Bize Ulaşın +90 (850) 303 27 83
2024 Tasarım Trendleri: Dünyayı Doğallık Kurtaracak…

2024 Tasarım Trendleri: Dünyayı Doğallık Kurtaracak…

Dünyanın savaşlar ve iklim krizleriyle çalkalandığı bir gerçek. Fakat Konfüçyüs’ün de dediği gibi, karanlığa kusur bulmak yerine bir mum da biz yakarsak, ancak daha umutlu bir geleceğe gözlerimizi açabiliriz. Bu yüzden, umutsuzluğa kapılmayarak, elimizden geldiğince dünyaya katkıda bulunmanın belki de tam zamanı. Bu bağlamda 2024’te sürdürülebilirlik, yenilenebilir enerji kaynakları, atık yönetimi, geri dönüşüm ve biyofilik tasarım gibi kavramlara daha fazla yer verileceği düşünülüyor.

Modern toplumda, doğa ile bağını yitirmiş yaşamların modası artık çoktan geçti. Türlü teknolojik donanımlarla çevrelenmiş metropollerde yaşıyor bile olsak, çevreye duyarlı seçimler yapabileceğimizin ve kendi küçük ekosistemimizi yaratarak doğayla olan bağımızı yeniden kurabileceğimizin artık farkındayız. Bu yüzden geri dönüştürülebilir ürünleri ya da geri dönüşüm projeleri ile üretilmiş tasarımları tercih etmek artık bizleri dünya kaynaklarını sorumsuzca tüketme alışkanlığımızdan çok daha fazla tatmin ediyor. Yaşam alanlarımızı doğal malzemelerle dekore etmek ve bitkileri hayatımıza daha çok dahil etmek, ruhlarımıza iyi geliyor.

Yeni bir dünyayı hep birlikte tüketim alışkanlıklarımızı değiştirerek kurtarabilecek miyiz? 2024’ten başlayarak hangi alışkanlıklar bizi daha temiz ve sağlıklı bir dünyaya taşıyacak? Gelin bu yıl popülerlik kazanacak tasarım trendlerinin bazılarını birlikte inceleyelim…

Sürdürülebilirlik ve Doğal Kaynakların Verimli Kullanımı

Sürdürülebilirlik genel anlamda, uzun süre verimini koruyan çözümler ve süreçler olarak nitelendirilebilir. Bu bakış açısına göre, belirlenen bir amaca ulaşmanın en doğru yolu, minimum kaynak kullanarak, en uzun sürede, maksimum verimi elde etmeyi hedeflemekten geçer.

Mimaride sürdürülebilirlik dediğimizde, doğal ve geri dönüştürülebilir malzemeleri tercih etmek, doğaya zarar vermeyen süreçlere sadık üreticilere yönelmek, yenilenebilir enerji kaynaklarını daha verimli şekilde kullanmak gibi yöntemler akla gelir.

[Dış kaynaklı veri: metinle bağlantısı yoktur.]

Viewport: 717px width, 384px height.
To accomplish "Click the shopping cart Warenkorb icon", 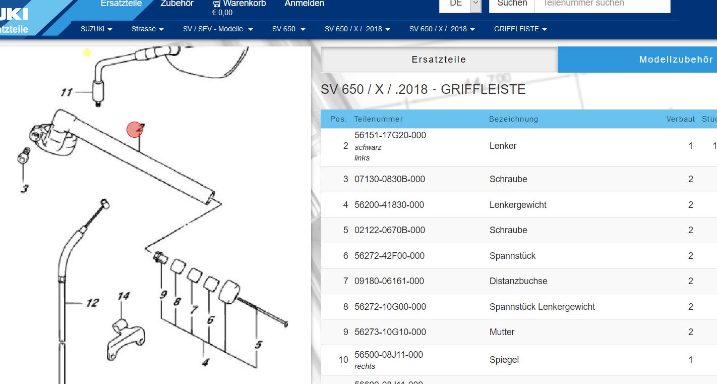I will point(217,4).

Örneğin doğru planlama ile güneş ışığına yönlendirilmiş bir mimari tasarım, boşa enerji sarfiyatı yapmamızın önüne geçerek karbon ayak izimizi düşürür ve dünyamız için sürdürülebilir bir çözüm sunar. Fosil yakıtların kullanımının mümkün olduğunca azaltılması (zehirli gazların sağlığımız üzerindeki olumsuz etkilerinden arınmış oluruz), hali hazırda doğada bulunan yenilenebilir enerji kaynaklarına yönelerek tasarruf sağlanması (örneğin güneşi yaşam alanlarımıza davet etmemiz, hem bizi, hem de doğayı mutlu edecektir), yağmur sularının biriktirilerek yeniden kullanılması gibi yöntemler çevremize azımsanmayacak faydalar sağlar.

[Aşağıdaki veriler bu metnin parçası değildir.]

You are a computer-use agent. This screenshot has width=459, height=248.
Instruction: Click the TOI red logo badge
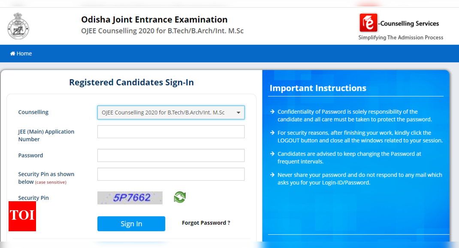[22, 216]
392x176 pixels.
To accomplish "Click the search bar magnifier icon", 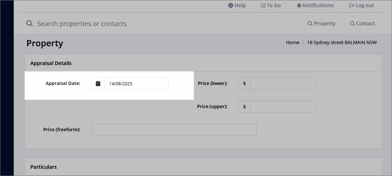I will [x=30, y=23].
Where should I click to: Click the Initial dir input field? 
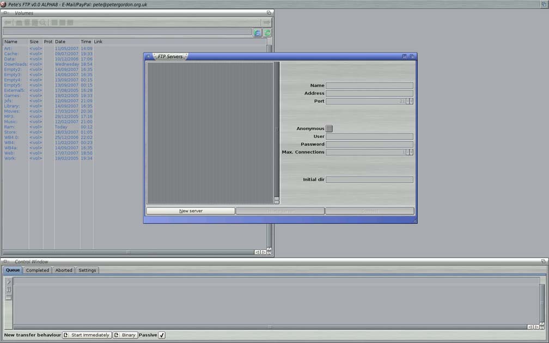[x=369, y=179]
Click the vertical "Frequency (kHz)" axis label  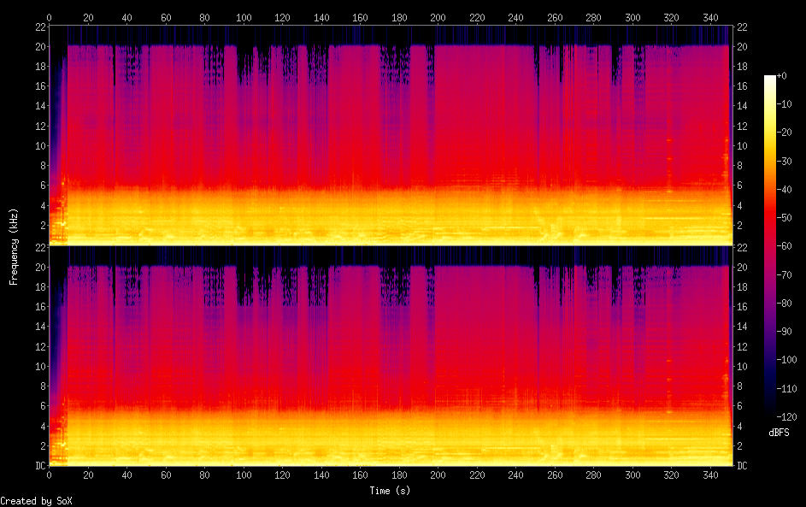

Bu anlamda Durlum’un gün ışığı aydınlatma sistemleri Diamond Tube ve Light Pipe, yenilenebilir enerji kaynağımızın en güçlüsü güneşi, hayatımıza maksimum verimde dahil ederek, sürdürülebilir bir çözüm sunar. Durlum için sürdürülebilirlik, üretimden uygulamaya tüm süreçlerde %100 ilke edinilen bir yöntemdir. Üretim ve uygulama süreçlerinde doğal kaynakların doğru ve verimli kullanımı karbon ayak izinin düşürmeye yönelik politikasının bir ürünüdür. Ayrıca Durlum elektrik ihtiyacının %50’sini yenilenebilir enerji kaynaklarından sağlar.

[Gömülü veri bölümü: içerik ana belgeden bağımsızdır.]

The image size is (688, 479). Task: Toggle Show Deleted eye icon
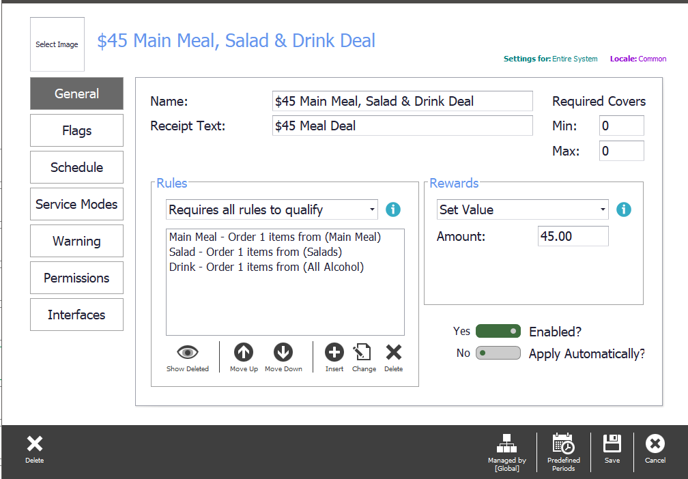click(x=187, y=352)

Durlum’un DIAMOND TUBE gün ışığı aydınlatma sistemleri, güneşin gün boyunca değişen ışıklarıyla, zeminde ve duvarlarda zarif ışık dansları ile görsel bir şölen yaratır. Bu gözü yormayan ışıltılı etki, ruhumuzu ve gözümüzü dinlendirir ve gün boyunca güneşin hareketine bağlı olarak değişen ışık oyunlarıyla iç mekanı boyar. Bu sofistike ışık gösterisi, insanı dinginleştiren, sirkadiyen ritmimize uyum sağlayan ve pozitif enerji veren etkisiyle kullanıcılara bambaşka bir mekansal deneyim yaşatır. Gün ışığına erişimi sınırlı olan alanlar için ideal olduğu gibi, gün ışığından daha fazla yararlanmayı amaçlayanlar için de mükemmel bir seçenektir.

LIGHT PIPE ise, özellikle gün ışığına erişimi yetersiz olan alanlar için ideal bir çözümdür. İç mekana gün ışığını pratik bir şekilde yönlendiren bu yenilikçi ürünün, üst kısmında bulunan Fresnel difüzörü, gelen ışığı kırarak dağıtır ve mekana homojen şekilde yayılmasını sağlar. Bu sayede, ortamı dengeli ve konforlu bir şekilde gün ışığı ile aydınlatır. Ayrıca bir iç mekan gün ışığı alıyor olsa da, LIGHT PIPE ortamın ferahlığını artıran ve tasarımı güçlendiren estetik bir ürün olarak da tercih edilebilir.

Geri Dönüşüm, İleri Dönüşüm

Geri dönüşüm ve ileri dönüşüm kavramları, uzun yıllardır gündemimizde. Fakat son yıllarda daha bilinçli ve kararlı şekilde hayatlarımıza dahil olmaya başladılar. Küresel çevre bilincinin giderek arttığını düşünürsek, 2024’te bu kavramların daha çok gündemde olacağını söyleyebiliriz.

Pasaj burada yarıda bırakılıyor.